When oil is found in abundance all around her property, Marie Tempest's alone remains gusherless, until her house blows up with more oil than everyone else, combined. She and son Eddie Lyons head off to the big city to crash society, and soon the predators are setting up. Some think the best way to gain her wealth is by stealing her deed. W. Graham Brown and Violet MacMillan, penniless aristocrats, think the way to do it is to marry the pair.
Al Christie made his debut as a feature director with this movie, working from a script written by him, Lyons, and James Dayton. It's a classic country-mouse-comes-to-town plot, and since it is so hoary, it all depends on how it is handled. Miss Tempest, who had appeared in two shorts extracted from her stage successes fifteen years earlier, gives a mixed performance; she is fine until the depredations of the plot kick in towards the end, and then she goes all Delsarte on the audience. Because of her fame, much screen time is spent on her, with the courtship between the younger couple offering more a contrast than a plot.
It's largely presented as a straight drama, with Lyons' usual screen partner, Lee Moran, in a small supporting role as Detective Potts, a character he would use several times to broader effect in shorts. More screen comedy is offered by Harry Rattenberry and Gus Alexander, two nouveau riche millionaires from back home who come to visit.
It remains more a polite comedy of manners than the sort of slapstick that modern people think silent comedy consists of. Christie would make a point of this, claiming he was a standard bearer of better things... until he lost his distribution deal with Universal a few years later and had to scramble for a year.

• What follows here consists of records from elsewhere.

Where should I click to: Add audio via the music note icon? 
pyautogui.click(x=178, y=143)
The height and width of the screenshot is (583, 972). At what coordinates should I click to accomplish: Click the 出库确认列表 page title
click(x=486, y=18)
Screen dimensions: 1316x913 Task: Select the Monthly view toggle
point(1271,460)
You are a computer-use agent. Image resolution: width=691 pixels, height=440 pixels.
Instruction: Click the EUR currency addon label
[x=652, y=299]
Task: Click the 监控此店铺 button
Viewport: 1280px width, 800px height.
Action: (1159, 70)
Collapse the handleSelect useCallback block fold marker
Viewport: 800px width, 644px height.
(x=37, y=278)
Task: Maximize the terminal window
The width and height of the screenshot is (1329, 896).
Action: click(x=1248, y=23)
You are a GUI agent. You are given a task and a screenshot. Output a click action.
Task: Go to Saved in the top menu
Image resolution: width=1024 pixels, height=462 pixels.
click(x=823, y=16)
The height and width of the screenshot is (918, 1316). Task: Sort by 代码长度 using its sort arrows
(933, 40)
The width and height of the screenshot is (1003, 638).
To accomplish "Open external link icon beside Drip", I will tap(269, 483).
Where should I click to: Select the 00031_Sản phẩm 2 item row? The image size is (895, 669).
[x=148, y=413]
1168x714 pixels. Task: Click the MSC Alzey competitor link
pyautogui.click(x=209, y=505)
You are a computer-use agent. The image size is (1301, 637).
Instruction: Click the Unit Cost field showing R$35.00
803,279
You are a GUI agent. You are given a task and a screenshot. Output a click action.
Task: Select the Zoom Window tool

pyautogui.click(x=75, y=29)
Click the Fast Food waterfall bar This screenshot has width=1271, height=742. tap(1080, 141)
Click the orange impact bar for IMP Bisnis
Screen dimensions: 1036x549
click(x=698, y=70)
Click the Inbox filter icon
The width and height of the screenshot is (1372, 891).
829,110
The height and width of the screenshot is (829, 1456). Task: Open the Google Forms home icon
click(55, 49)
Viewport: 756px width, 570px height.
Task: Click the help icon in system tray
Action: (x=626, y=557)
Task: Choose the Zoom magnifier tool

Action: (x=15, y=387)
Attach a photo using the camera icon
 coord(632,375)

Miss Tempest reputedly did not enjoy the way movies are shot out of order; it's a common complaint of stage actors, and has a good deal of honesty to it. She went back to the stage. She would also marry her co-star W. Graham Brown in 1922. He was her third husband and they would remain married until his death in 1937. She would appear in a couple of talkie features in her mid-seventies, and die in 1842, age 80.